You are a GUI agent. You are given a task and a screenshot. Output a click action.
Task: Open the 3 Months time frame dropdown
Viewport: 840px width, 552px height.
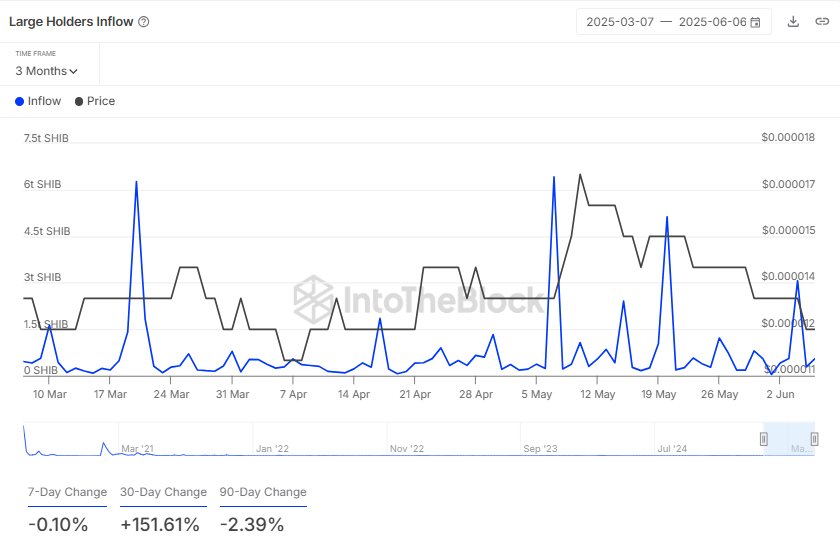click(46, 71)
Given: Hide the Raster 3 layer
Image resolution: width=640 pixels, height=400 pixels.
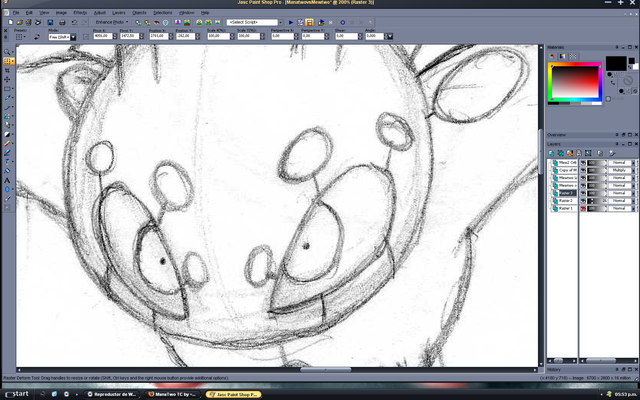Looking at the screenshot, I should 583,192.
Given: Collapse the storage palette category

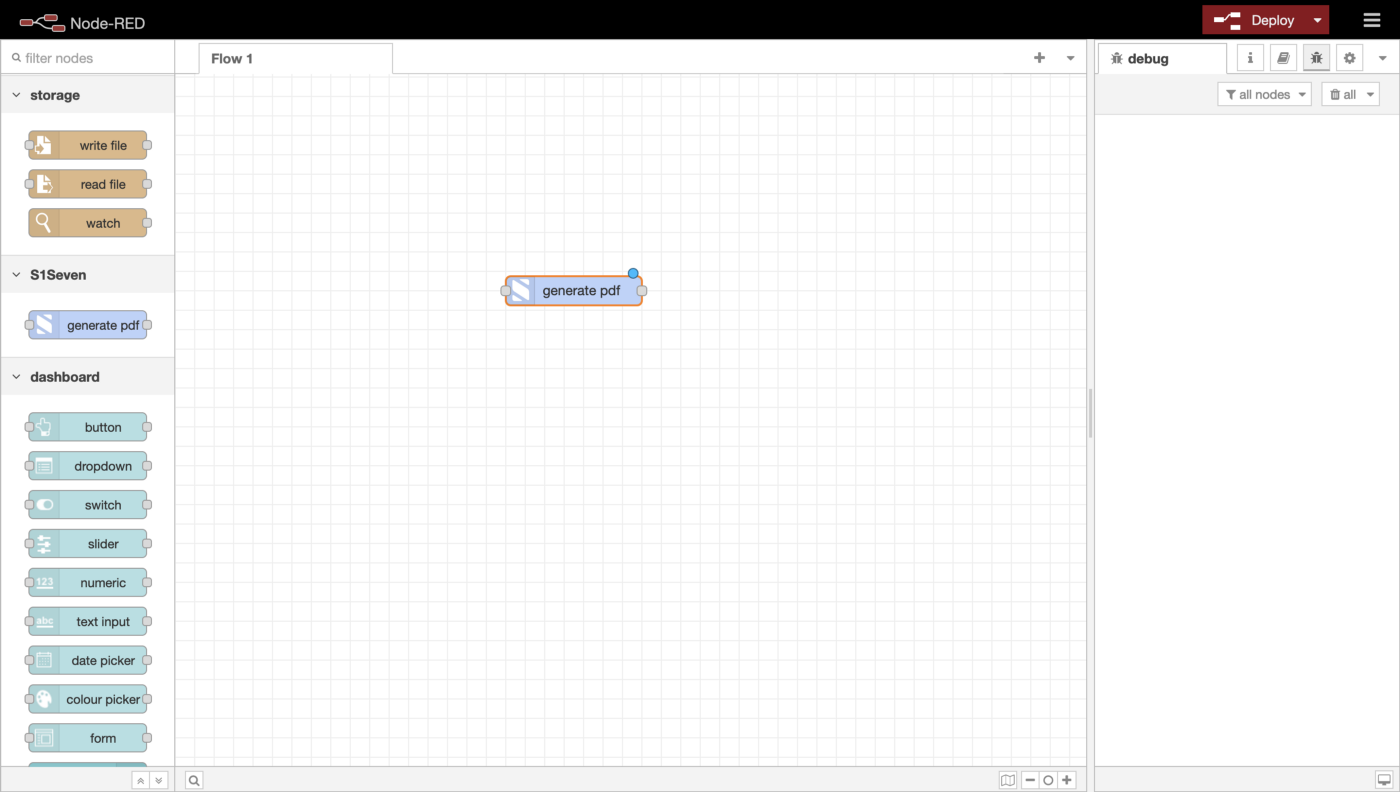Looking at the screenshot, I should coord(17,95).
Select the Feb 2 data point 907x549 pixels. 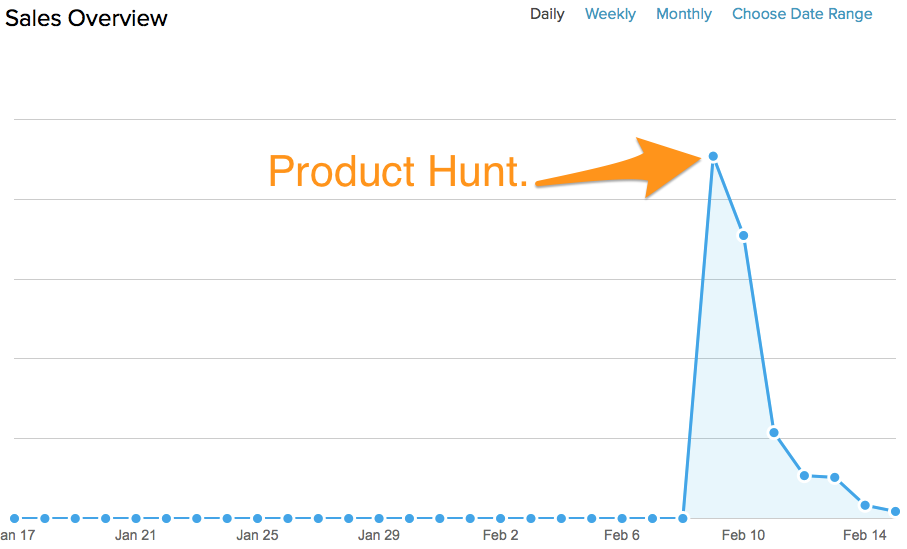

• [EXERCISE REQUIREMENTS]: Since the pictures are not wanted, copy only the text of the records above, exactly.

• [TASK RESULT]:
You are a GUI agent. You are given a task and a screenshot. Output a click action.
Task: Open the 3 Months time frame dropdown
Viewport: 840px width, 552px height.
click(46, 71)
Given: Hide the Raster 3 layer
Image resolution: width=640 pixels, height=400 pixels.
Looking at the screenshot, I should 583,192.
Given: Collapse the storage palette category

Looking at the screenshot, I should coord(17,95).
Select the Feb 2 data point 907x549 pixels. 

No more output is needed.